(Dataset rows)
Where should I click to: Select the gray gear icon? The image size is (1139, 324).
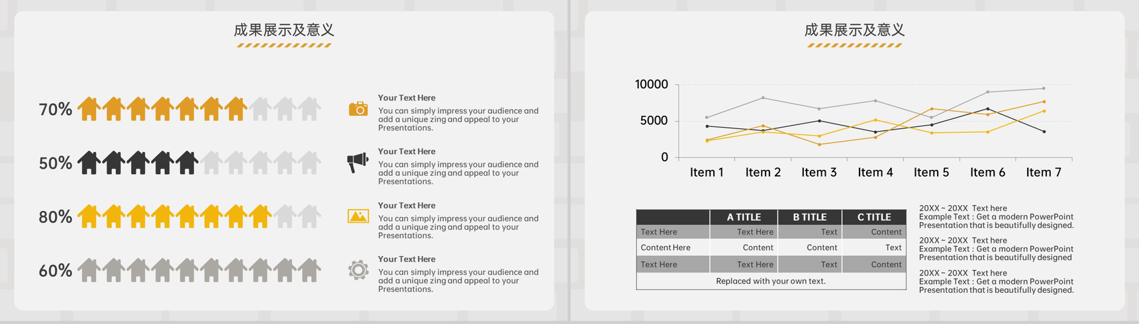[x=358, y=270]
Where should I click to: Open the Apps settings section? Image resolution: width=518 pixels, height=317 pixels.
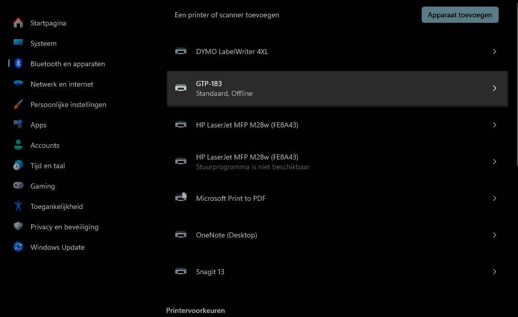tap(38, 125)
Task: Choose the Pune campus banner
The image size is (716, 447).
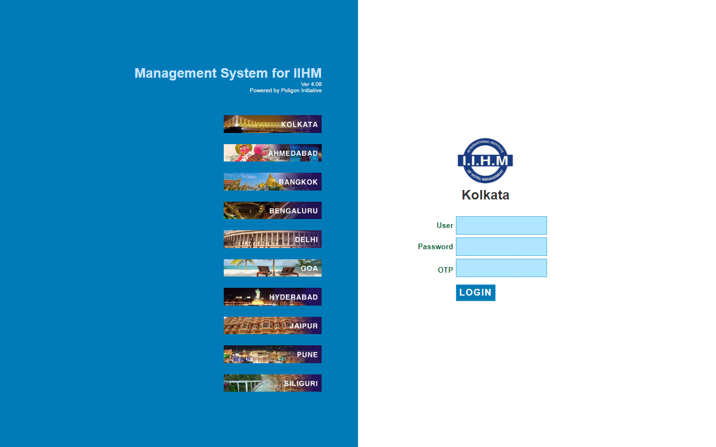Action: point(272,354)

---

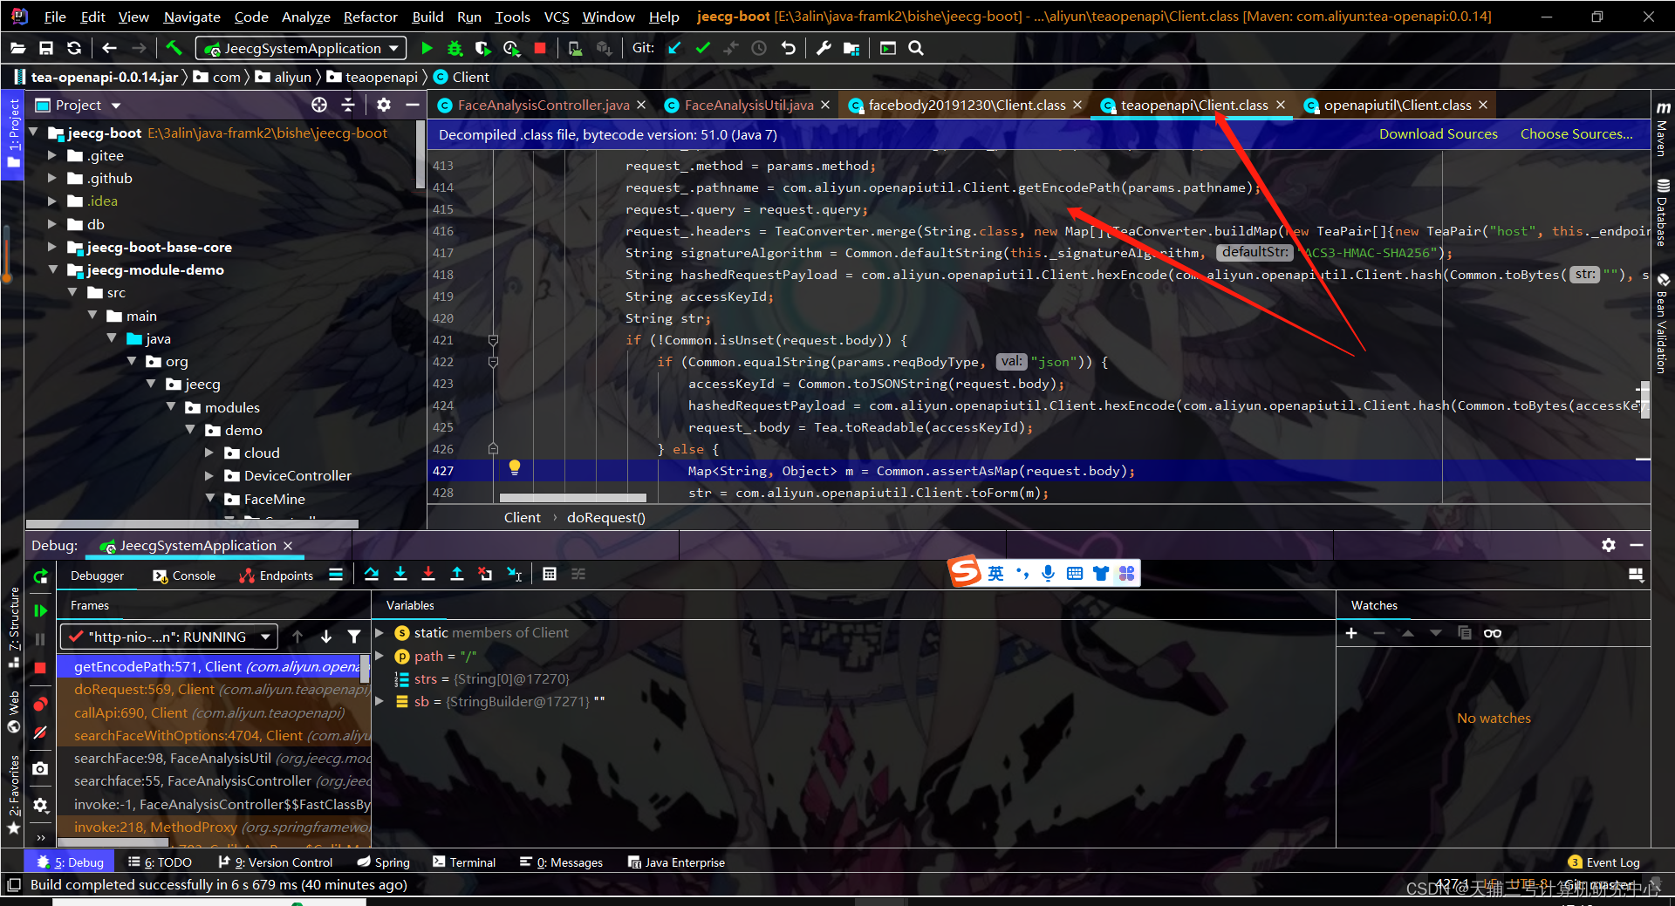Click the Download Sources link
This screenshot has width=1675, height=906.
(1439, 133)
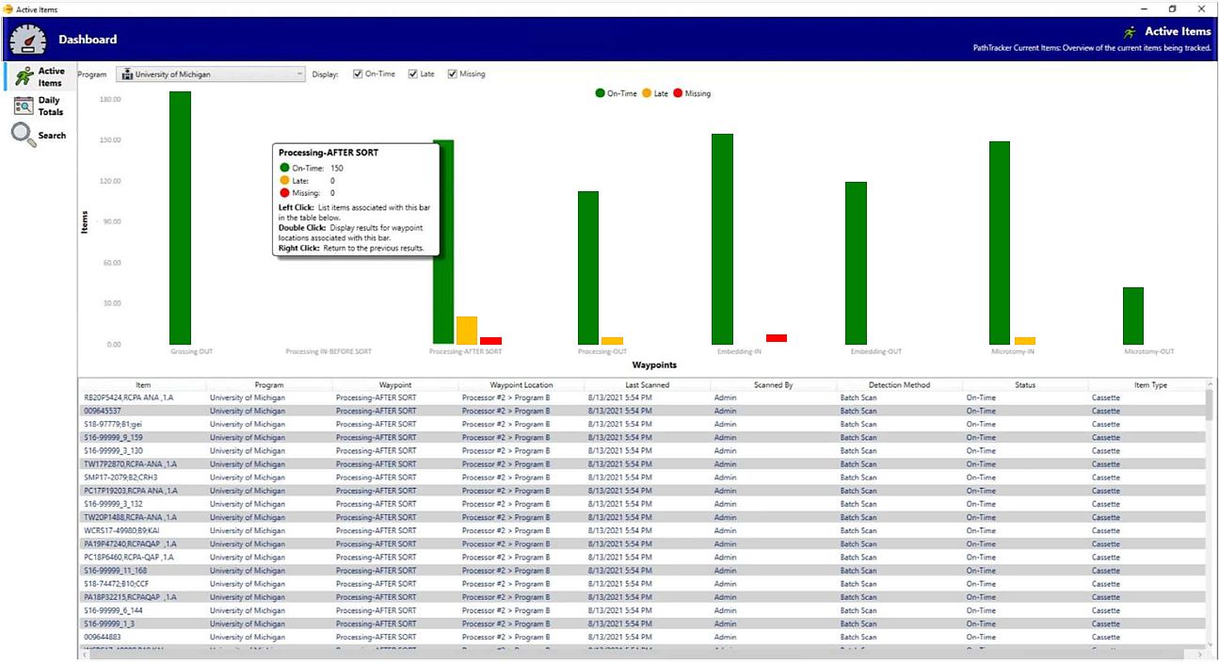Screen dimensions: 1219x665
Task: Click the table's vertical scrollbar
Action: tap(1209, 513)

**What you should do:** Copy the lines of the records starting with the line containing "Click the Download Sources link" and going on through the line containing "Action: tap(1209, 513)", without the pictures.

**Task result:**
Click the Download Sources link
This screenshot has width=1675, height=906.
(1439, 133)
Screen dimensions: 1219x665
Task: Click the table's vertical scrollbar
Action: tap(1209, 513)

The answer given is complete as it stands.